Generalmente sabemos que los Estados Unidos sólo ha sufrido dos ataques dentro de su territorio. El primero fue el bombardeo a Pearl Harbor y el otro fue el ataque terrorista del 11 de septiembre del 2001 sobre las Torres Gemelas y el Pentágono.
Pues bien, la historia nos cuenta que hubo otro ataque sobre suelo continental norteamericano que pasó desapercibido, o al menos no tuvo tanta repercusión en la prensa.
La mañana del 9 de septiembre de 1942 el sargento Nobuo Fujita de la armada imperial japonesa tomó su espada de samurái y con ella subió a su aeroplano. Lo extraordinario de este suceso, es que estaba listo para despegar frente a la costa oeste de los Estados Unidos desde un submarino portaaviones que se encontraba en mar territorial norteamericano sin ser detectado. Este fue el único bombardeo aéreo que se ha llevado a cabo en los Estados Unidos continental.
En la Segunda Guerra Mundial, la empresa japonesa Mitsubishi construyó para su ejército 9 submarinos portaaviones I-25 que llevaban a bordo el hidroavión Yokosuka E14Y -que se armaba y desmontaba en una hora- para misiones de reconocimiento y espionaje. En éste conflicto fueron utilizados principalmente para monitorear el Canal de Panamá y Australia, pero luego de varias misiones exitosas, decidieron enviar un submarino hasta la costa oeste en territorio americano. Ahora querían dar un claro mensaje a los Estados Unidos, y ese mensaje era que podían llegar hasta su país.
El 9 de septiembre de 1942 el submarino emergió a unos 80 kms de las costas de Oregón y los japoneses armaron la aeronave. La misión era arriesgada, ya que se trataba de volar un hidroavión que iba cargado con dos bombas incendiarias de 340 libras, soltarlas en las costas norteamericanas y volver a aterrizar sobre la pista del submarino.
El piloto Fujita despegó en la aeronave y logró adentrarse casi 100 km en el continente hasta los bosques de Oregón, donde dejó caer las bombas.
La noche anterior había llovido por lo cual el efecto incendiario fue mínimo y pudo ser contrarrestado enseguida por el servicio forestal de Estados Unidos.
En cuanto regresó el piloto Fujita al submarino, éste se sumergió enseguida en el océano para no ser detectado. El I-25 permaneció escondido en el lecho del mar durante tres semanas y volvió a la superficie la noche del 29 de septiembre para que el piloto atacara de nuevo.

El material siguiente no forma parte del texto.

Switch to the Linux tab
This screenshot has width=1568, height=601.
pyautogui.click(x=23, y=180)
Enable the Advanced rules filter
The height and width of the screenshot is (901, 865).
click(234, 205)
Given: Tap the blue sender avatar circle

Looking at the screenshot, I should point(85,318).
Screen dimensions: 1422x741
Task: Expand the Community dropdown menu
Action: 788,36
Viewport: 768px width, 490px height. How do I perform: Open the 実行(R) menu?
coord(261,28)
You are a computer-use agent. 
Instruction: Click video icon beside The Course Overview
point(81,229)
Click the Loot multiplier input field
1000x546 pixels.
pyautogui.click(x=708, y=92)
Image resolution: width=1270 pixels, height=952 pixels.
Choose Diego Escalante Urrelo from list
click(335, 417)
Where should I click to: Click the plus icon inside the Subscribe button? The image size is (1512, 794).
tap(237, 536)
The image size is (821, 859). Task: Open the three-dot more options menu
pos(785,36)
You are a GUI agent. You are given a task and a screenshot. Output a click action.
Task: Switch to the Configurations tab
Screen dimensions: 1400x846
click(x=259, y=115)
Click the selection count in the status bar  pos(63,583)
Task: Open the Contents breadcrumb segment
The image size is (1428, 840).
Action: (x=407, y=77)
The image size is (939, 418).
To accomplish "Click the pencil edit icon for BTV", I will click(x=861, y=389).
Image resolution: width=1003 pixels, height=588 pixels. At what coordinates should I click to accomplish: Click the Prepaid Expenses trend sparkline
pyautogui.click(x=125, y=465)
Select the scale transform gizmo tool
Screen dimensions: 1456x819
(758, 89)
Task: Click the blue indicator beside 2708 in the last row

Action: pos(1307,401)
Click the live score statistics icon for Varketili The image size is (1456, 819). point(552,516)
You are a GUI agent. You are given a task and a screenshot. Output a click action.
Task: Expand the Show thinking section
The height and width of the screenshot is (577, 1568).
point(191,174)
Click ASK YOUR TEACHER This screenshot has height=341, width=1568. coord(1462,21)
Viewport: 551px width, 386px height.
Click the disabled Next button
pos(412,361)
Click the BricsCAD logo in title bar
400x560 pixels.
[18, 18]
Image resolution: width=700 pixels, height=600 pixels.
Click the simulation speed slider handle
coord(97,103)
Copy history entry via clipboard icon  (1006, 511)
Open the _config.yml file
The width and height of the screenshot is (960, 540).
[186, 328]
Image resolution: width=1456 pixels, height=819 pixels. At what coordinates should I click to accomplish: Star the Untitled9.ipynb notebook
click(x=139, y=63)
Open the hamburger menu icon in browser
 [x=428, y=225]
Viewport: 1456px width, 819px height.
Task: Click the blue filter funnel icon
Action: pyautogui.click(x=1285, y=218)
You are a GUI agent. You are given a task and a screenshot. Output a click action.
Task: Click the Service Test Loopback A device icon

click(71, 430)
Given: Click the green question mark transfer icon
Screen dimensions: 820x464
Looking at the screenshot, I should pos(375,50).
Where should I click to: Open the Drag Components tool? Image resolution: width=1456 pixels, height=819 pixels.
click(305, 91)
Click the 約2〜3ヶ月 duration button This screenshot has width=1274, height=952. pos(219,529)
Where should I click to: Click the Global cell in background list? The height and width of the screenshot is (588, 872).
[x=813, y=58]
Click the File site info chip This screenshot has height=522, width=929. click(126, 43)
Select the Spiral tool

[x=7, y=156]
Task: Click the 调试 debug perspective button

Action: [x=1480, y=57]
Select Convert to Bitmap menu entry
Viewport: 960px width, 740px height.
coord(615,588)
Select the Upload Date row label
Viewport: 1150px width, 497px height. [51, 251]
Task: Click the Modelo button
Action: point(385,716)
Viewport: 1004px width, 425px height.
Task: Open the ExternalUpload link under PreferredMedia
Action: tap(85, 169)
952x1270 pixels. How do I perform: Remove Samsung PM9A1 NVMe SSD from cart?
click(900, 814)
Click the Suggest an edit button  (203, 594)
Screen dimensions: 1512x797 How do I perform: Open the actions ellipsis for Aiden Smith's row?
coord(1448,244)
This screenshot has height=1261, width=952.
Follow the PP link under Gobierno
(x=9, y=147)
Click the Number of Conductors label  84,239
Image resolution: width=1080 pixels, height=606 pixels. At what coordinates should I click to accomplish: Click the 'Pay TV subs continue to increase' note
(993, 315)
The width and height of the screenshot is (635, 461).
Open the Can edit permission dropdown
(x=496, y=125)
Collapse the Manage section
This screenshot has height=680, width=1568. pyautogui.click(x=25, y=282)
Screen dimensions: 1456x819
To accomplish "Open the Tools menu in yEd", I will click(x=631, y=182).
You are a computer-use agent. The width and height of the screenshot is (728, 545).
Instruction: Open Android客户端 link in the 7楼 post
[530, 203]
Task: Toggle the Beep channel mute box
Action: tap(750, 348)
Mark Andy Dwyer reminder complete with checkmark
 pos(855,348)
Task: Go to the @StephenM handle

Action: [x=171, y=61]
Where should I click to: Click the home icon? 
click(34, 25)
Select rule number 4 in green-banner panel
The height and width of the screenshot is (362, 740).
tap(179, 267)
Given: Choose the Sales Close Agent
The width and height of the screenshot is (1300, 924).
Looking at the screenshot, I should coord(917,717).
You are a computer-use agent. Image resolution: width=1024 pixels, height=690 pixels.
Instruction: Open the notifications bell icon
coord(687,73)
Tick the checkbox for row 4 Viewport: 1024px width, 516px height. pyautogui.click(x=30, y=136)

En la oscuridad de la noche, Fujita utilizó el faro de Cabo Blanco de la costa de Oregón para guiarse. Este segundo bombardeo tampoco dejó víctimas mortales porque fue realizado sobre el parque nacional Emily.
Cuando el piloto estuvo de vuelta, el submarino empezó su retirada antes de ser detectado por la armada americana, pero en su trayecto de regreso, aprovechó para atacar al carguero SS Camden y al buque cisterna SS Larry Doheny. En estos dos ataques murieron siete soldados norteamericanos.
El 11 de octubre, antes de llegar a su país, el submarino japonés también se dio el lujo de disparar y hundir al submarino soviético L-16. Es decir, cumplieron una campaña perfecta y obviamente, en Japón los recibieron como héroes y la tripulación fue condecorada.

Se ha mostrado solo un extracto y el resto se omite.